TIP OF THE DAY: Thanksgiving Cheeses

Jack O'Pumpkseed Cheese

Cranberry Chevre Goat Cheese

Gouda With Pumpkin Seeds

Pumpkinseed Gouda Cheese

[1] Jack O’Pumpkinseed, a mountain-style cheese from Switzerland. [2] Cranberry goat cheese log from Montchèvre. [3] Pumpkin spice goat cheese log from Montchèvre. [4] Another Pumpkinseed Gouda from The Netherlands, at Sam’s Club.

 

If you read our articles on Halloween Cheeses, you know that many of them are colorful representation of the Harvest Season.
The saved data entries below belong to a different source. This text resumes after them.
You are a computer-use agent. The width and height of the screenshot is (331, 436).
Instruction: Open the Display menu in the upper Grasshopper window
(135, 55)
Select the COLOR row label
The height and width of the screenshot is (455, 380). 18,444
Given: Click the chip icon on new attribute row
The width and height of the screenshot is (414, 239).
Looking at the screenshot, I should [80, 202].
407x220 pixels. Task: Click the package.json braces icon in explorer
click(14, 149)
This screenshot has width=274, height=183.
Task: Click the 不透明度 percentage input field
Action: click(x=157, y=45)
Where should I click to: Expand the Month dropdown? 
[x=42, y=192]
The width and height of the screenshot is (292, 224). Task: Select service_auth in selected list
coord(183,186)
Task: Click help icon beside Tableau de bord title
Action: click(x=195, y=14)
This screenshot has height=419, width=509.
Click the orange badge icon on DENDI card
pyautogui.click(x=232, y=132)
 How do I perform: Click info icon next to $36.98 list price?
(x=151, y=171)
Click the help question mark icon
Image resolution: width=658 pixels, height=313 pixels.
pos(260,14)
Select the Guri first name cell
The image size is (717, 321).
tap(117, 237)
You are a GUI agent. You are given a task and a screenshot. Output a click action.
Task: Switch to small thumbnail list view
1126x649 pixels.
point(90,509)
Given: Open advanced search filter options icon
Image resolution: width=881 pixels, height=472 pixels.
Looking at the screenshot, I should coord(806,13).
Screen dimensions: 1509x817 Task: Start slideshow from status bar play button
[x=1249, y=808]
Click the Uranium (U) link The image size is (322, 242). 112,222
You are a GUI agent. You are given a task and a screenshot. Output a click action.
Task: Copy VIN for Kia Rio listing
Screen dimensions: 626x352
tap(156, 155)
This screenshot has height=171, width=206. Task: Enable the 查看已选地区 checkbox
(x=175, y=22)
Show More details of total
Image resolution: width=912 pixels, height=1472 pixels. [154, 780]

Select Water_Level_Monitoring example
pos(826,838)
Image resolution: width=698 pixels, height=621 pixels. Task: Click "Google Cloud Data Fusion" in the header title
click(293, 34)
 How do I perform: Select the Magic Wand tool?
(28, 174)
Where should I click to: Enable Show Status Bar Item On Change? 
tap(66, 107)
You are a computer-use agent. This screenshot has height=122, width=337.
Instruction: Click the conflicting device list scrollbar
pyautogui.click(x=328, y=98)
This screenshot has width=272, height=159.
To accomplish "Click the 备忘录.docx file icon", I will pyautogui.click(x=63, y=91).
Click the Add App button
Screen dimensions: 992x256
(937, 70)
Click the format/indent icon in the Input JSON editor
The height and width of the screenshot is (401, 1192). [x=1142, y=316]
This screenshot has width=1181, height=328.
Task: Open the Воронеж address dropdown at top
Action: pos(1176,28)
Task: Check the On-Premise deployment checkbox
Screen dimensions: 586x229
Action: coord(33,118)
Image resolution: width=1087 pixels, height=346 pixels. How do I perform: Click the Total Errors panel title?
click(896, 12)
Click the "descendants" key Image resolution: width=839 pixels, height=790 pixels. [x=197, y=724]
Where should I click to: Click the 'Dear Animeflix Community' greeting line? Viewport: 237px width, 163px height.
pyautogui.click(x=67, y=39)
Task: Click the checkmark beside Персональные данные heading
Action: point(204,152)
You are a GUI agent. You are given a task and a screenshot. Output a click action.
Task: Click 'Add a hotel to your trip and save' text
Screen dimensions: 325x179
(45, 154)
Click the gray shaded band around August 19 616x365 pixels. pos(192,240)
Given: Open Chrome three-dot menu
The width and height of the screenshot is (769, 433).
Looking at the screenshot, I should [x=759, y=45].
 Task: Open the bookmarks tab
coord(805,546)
They certainly work for Thanksgiving. But for a smashing Thanksgiving-specific cheese plate, check out these holiday-themed cheeses: a blue, a goat, and semihard cheeses (Cheddar, Gouda, Swiss).

  • Blue Cheese. No cranberries or pumpkin seeds here, but blue cheese lovers will appreciate the hot chiles mixed into Carr Valley Glacial Wildfire Blue, an artisan cheese from Wisconsin.
  • Cranberry Cheddar, Jack, Stilton and Wensleydale: different retailers will carry one or the other. Seek them out: They’re sure to be a hit.
  • Swiss-Style: Jack O’Pumpkinseed. This washed rind cow’s milk cheese from Switzerland has chopped roasted pumpkin seeds in both the paste and the rind. The paste is very smooth with a creamy mouthfeel. Bonus: tiny eyes. Available at iGourmet and elsewhere.
  • Goat Cheese. A number of cheese factories make fresh goat cheese logs rolled in dry cranberries. The Cranberry Chevre Log at Trader Joe’s is just $3.99.
  • Gouda-Style: From The Netherlands, Kaamps Gouda-Style Cheese With Pumpkin Seeds is a popular item at Sam’s Clubs (more information).
  •  
    The semi-hard cheeses are great for a seasonal cheeseburger.

     
    SEASONAL ACCOMPANIMENTS

  • Apple chips. Our favorite brand is Bare Fruit.
  • Breads. cranberry orange, cranberry walnut, herb, nut, semolina
  • Fall fruits. apples, figs, pears, persimmons, pomegranate
  • Plate garnish. Decorate with cinnamon sticks, fresh sage, pomegranate arils, star anise
  • Pumpkin butter.
  • Seasonal crackers. We especially like the Oat Cakes and Rye Cakes from Effie’s Homemade.
  • Spiced pumpkin seeds. You can buy them (our favorite is Superseedz or season and roast your own.
  •  
    HOW TO ROAST PUMPKIN SEEDS

    You can bake raw, hulled pumpkin seeds at 300°F for 45 minutes until golden brown, or roast them in a skillet on the stove top.

    Ingredients For 1 Cup

  • 1 cup (5 ounces) hulled pumpkin seeds
  • 1 teaspoon olive oil
  • Spices of choice
  • Fine sea salt to taste
  •  
    Preparation: Oven Technique

    1. PREHEAT the oven to 300°F. Toss the seeds in a bowl with the melted butter and salt. Spread in a single layer on a baking sheet or in a baking pan.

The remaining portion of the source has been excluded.